Recreational runners may be getting too much hydration during races, according to a study conducted by Loyola University Health System. A survey of 197 runners found that 36.5 percent of runners drink based on a schedule or to maintain weight, and 8.9 percent of runners drink as much as possible.
Advertisements for sports beverages in past decades may have fed into misconceptions about the amount of fluid needed to prevent dehydration and encouraged athletes to drink as much as possible. Current guidelines from the International Marathon Medical Directors Association recommend that athletes drink only when thirsty.
The study also found that 29.6 percent of runners believed they needed to take in extra salt during a run to replace sodium lost through perspiration, and that nearly half of runners consume sports drinks because they believe they will prevent low sodium.
But drinking too much liquid - water or sports beverages - during a run can actually cause low sodium levels.

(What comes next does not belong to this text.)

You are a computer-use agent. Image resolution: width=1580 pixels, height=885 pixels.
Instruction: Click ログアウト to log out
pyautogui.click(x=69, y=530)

This can lead to a condition called hyponatremia, which has been linked to at least 12 deaths in recent years. A 2004 study by The New England Journal of Medicine found that 13 percent of participants in the 2002 Boston Marathon suffered from low sodium levels after the race, likely caused by overhydrating.
The study is just one of many in recent years that challenge common beliefs among runners. A 2010 study found that stretching before a run causes no harm but offers no obvious benefit to runners.